Relativistic Spinning Particle in a Non-Commutative Extended Spacetime

TL;DR

This paper analyzes a relativistic spinning particle model in an extended, non-commutative spacetime, revealing a novel non-commutative structure that encodes spin effects through gauge fixing and Hamiltonian analysis.

Contribution

It introduces a Hamiltonian analysis of a spinning particle in an extended space, uncovering a new non-commutative algebra that captures spin dynamics.

Findings

Discovered a non-commutative phase space structure.

Showed the non-commutative algebra encodes spin effects.

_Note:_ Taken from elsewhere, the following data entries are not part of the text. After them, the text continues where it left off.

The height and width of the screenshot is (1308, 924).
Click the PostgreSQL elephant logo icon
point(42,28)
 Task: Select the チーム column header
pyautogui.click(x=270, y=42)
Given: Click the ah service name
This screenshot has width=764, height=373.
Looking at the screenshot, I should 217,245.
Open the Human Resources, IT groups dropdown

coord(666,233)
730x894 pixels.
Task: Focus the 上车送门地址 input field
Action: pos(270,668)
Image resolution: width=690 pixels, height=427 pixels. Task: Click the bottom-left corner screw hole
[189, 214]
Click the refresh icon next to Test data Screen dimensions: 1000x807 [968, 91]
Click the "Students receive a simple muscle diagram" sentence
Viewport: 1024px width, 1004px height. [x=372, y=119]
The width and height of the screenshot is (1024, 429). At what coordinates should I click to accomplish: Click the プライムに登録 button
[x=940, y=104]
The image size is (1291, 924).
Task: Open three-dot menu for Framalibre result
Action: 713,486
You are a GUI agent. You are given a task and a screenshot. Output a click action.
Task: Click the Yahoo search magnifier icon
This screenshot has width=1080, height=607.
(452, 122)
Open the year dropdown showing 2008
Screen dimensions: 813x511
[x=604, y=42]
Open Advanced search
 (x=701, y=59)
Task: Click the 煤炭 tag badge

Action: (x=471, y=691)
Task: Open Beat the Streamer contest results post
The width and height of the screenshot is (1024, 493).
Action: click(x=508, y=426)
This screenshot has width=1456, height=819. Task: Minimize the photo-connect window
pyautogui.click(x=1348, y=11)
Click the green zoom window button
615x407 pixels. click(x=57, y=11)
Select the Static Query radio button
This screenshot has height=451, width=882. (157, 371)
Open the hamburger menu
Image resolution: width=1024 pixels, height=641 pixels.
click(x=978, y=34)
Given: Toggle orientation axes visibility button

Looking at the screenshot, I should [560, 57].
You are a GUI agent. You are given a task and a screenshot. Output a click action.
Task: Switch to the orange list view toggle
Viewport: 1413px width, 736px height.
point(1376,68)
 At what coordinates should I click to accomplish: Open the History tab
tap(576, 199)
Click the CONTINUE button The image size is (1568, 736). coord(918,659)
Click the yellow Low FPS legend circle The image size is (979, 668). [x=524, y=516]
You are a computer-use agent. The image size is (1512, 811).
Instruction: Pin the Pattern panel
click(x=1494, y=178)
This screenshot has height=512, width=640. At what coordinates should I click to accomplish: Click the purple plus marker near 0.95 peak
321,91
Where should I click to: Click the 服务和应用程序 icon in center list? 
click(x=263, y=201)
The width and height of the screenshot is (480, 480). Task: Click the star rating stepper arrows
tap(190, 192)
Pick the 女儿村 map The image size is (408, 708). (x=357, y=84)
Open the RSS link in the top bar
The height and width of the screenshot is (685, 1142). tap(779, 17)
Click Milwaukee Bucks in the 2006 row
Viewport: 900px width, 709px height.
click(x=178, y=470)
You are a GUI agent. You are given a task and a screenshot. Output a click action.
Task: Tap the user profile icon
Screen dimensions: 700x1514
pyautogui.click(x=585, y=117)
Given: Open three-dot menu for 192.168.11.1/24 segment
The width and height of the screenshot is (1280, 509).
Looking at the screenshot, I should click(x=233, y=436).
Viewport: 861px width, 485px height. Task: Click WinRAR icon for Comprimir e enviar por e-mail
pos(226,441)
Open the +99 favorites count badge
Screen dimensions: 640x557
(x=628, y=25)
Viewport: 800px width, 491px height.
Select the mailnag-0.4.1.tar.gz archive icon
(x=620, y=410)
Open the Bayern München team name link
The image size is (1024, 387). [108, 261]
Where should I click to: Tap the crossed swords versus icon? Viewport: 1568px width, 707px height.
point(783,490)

Simplified the model via gauge fixing for further analysis.

Abstract

The relativistic spinning particle model, proposed in [3,4], is analyzed in a Hamiltonian framework. The spin is simulated by extending the configuration space by introducing a light-like four vector degree of freedom. The model is heavily constrained and constraint analysis, in the Dirac scheme, is both novel and instructive. Our major finding is an associated novel non-commutative structure in the extended space. This is obtained in a particular gauge. The model possesses a large gauge freedom and hence a judicious choice of gauge becomes imperative. The gauge fixed system in reduced phase space simplifies considerably for further study. We have shown that this non-commutative phase space algebra is essential in revealing the spin effects in the particle model through the Lorentz generator and Hamiltonian equations of motion.